Nothing is an interesting word. Or more accurately "omission." How does one quantify the stories the major media deliberately choose not to run at all? For example, as outlined in a previous column, in order to maintain the fiction that Republicans are a "racist" political party, MSNBC chose to omit from its coverage all the speeches made by minorities at the Republican convention. CBS News spiked a story about its own reporter Lara Logan being sexually assaulted by a mob of Egyptian men in Tahrir Square, because it would have interfered with the "Arab Spring" narrative that the Obama administration desperately wanted to be true. As for the president himself, the same media that more than willing to dug up a 47-year-old story about Republican Mitt Romney cutting a prep school classmate's hair (implying Romney targeted the classmate because he was supposedly suspected to be gay), remains almost pathologically incurious regarding a president whose past remains a vague, even after nearly four years in office.

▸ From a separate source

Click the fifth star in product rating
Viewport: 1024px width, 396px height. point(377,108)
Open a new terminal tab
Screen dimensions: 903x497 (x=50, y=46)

Furthermore, how does one measure the intensity of news coverage? For example, how does one compare the mainstream media's virtual obsession with Mitt Romney's tax returns, when measured against their general lack of interest, save for financially-oriented publications, in the Federal Reserve's latest round of Quantitative Easing (QE3)? In reality, Romney's tax returns amount to little more than the stuff of water-cooler conversations. On the other hand, Ben Bernanke's debasement of the dollar affects every American forced to cope with rising gas and food prices as a result. In the bigger scheme of things, the latter story is far more important. Yet there is little doubt the former will receive far more attention.

The Gallup survey notes that Americans' high level of distrust in the media poses a challenge to democracy and to creating a fully engaged citizenry." That might be the understatement of the year. An untrustworthy media may be the single greatest threat this nation is currently facing. If Americans remain generally misinformed about the problems this nation faces, or remain captive to clever sound bytes designed to eliminate critical thinking, freedom itself is at stake. On the bright side, Gallup also notes that the overall malfeasance of the mainstream media provides "an opportunity for others outside the 'mass media' to serve as information sources that Americans do trust."

Without trust there is nothing. As it stands now, those with an interest in what is really going on cannot rely on any single source to give them the truth. In fairness, Americans themselves must also do a better job in making the distinction between genuine, fact-based news coverage, and media that promote an agenda. As for the media establishment itself, there is no excuse for muddying the waters between the two.